**RECORDS FOR THE TASK**
——————
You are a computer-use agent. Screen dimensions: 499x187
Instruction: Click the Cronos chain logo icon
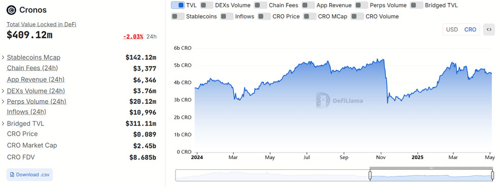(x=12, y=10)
——————
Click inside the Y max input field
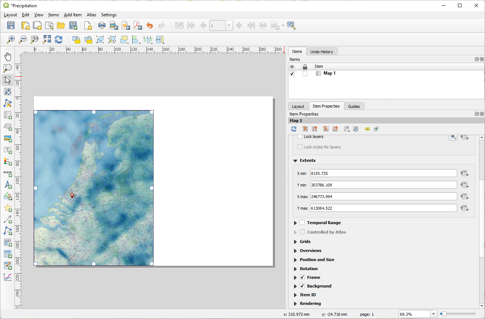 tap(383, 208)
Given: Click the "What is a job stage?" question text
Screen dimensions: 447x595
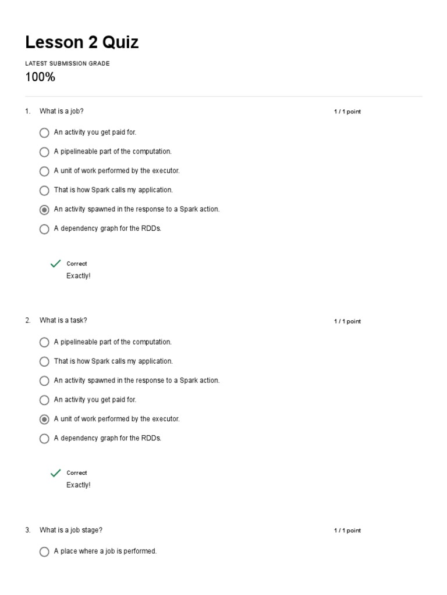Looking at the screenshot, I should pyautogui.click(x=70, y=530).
——————
**PROBLEM STATEMENT**
Could you quote the data from the line that contains "You are a computer-use" through the line that contains "(x=12, y=10)", both included, leaving the pictures out?

**PROBLEM SOLUTION**
You are a computer-use agent. Screen dimensions: 499x187
Instruction: Click the Cronos chain logo icon
(x=12, y=10)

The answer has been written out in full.